使用决策森林进行排序学习

在 TensorFlow.org 上查看 在 Google Colab 中运行 在 GitHub 上查看 下载笔记本

欢迎使用 **TensorFlow 决策森林** (**TF-DF**) 的 **排序学习 Colab**。在这个 Colab 中,您将学习如何使用 **TF-DF** 进行排序。

此 Colab 假设您熟悉 初学者 Colab 中介绍的概念,特别是关于 TF-DF 的安装。

在这个 Colab 中,您将

  1. 了解什么是排序模型。
  2. 在 LETOR3 数据集上训练梯度提升树模型。
  3. 评估此模型的质量。

安装 TensorFlow 决策森林

通过运行以下单元格来安装 TF-DF。

pip install tensorflow_decision_forests

Wurlitzer 是在 Colab 中显示详细训练日志(在模型构造函数中使用 verbose=2 时)所需的。

pip install wurlitzer

导入库

import os
# Keep using Keras 2
os.environ['TF_USE_LEGACY_KERAS'] = '1'

import tensorflow_decision_forests as tfdf

import numpy as np
import pandas as pd
import tensorflow as tf
import tf_keras
import math

隐藏的代码单元格限制了 Colab 中的输出高度。

# Check the version of TensorFlow Decision Forests
print("Found TensorFlow Decision Forests v" + tfdf.__version__)
Found TensorFlow Decision Forests v1.9.0

什么是排序模型?

排序模型的目标是 **正确排序** 项目。
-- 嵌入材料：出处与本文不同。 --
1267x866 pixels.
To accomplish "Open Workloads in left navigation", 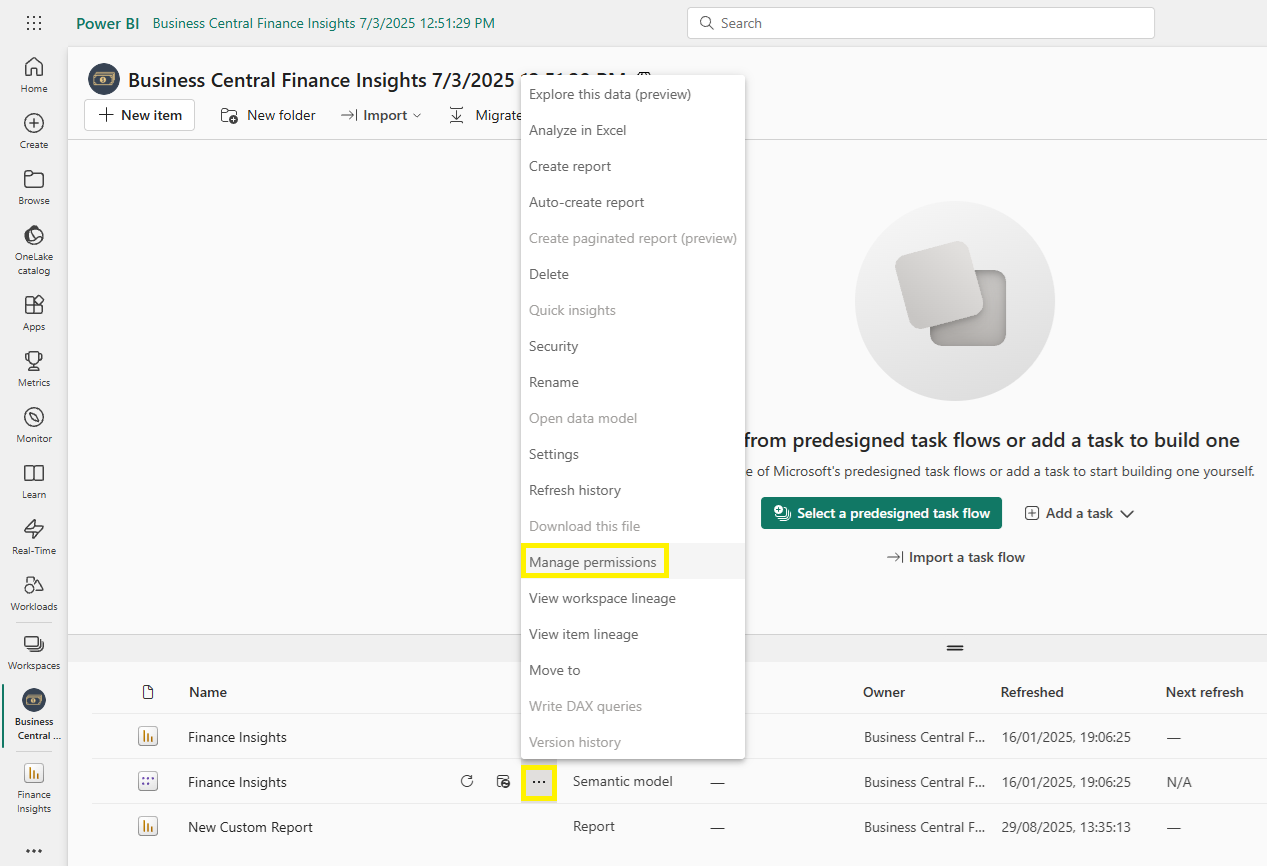I will 34,592.
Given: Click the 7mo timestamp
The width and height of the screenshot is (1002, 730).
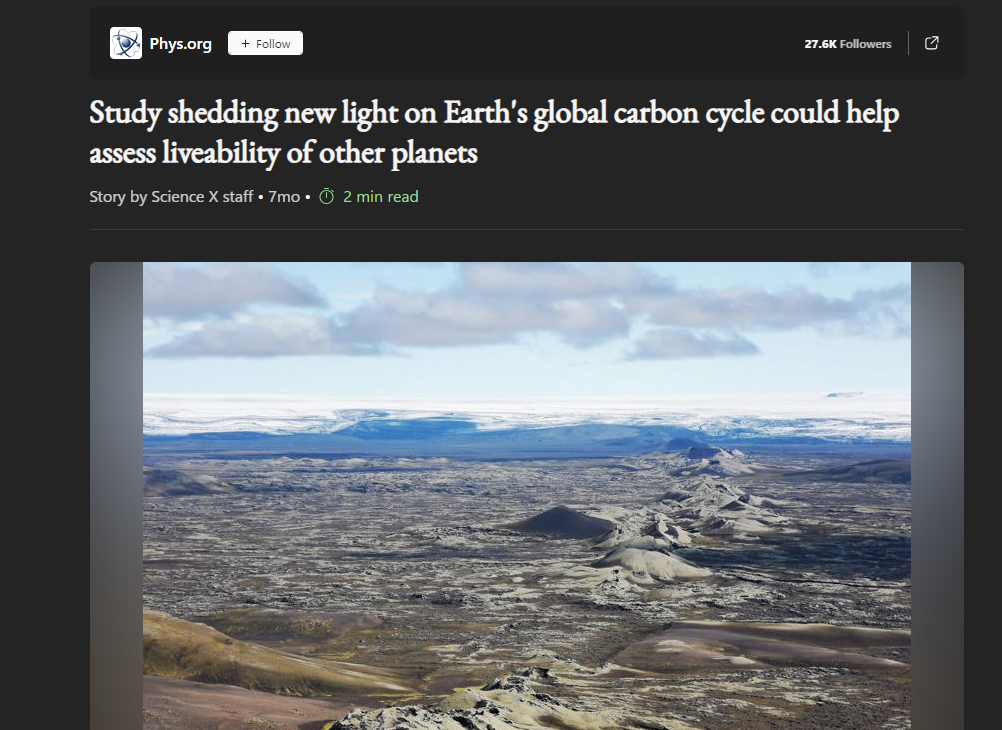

例如,排序可用于在用户 **查询** 后选择要检索的最佳 **文档**。

表示排序数据集的一种常见方法是使用“相关性”分数:元素的顺序由其相关性定义:相关性更高的项目应位于相关性更低的项目之前。错误的成本由预测项目与正确项目的相关性之差定义。例如,对相关性分别为 3 和 4 的两个项目进行错误排序,并不像对相关性分别为 1 和 5 的两个项目进行错误排序那样糟糕。

TF-DF 期望排序数据集以“扁平”格式呈现。查询和相应文档的数据集可能如下所示

查询 文档 ID 特征 1 特征 2 相关性
1 0.1 蓝色 4
2 0.5 绿色 1
3 0.2 红色 2
4 NA 红色 0
5 0.2 红色 0
6 0.6 绿色 1

相关性/标签 是一个介于 0 到 5 之间的浮点数值(通常介于 0 到 4 之间),其中 0 表示“完全不相关”,4 表示“非常相关”,5 表示“与查询相同”。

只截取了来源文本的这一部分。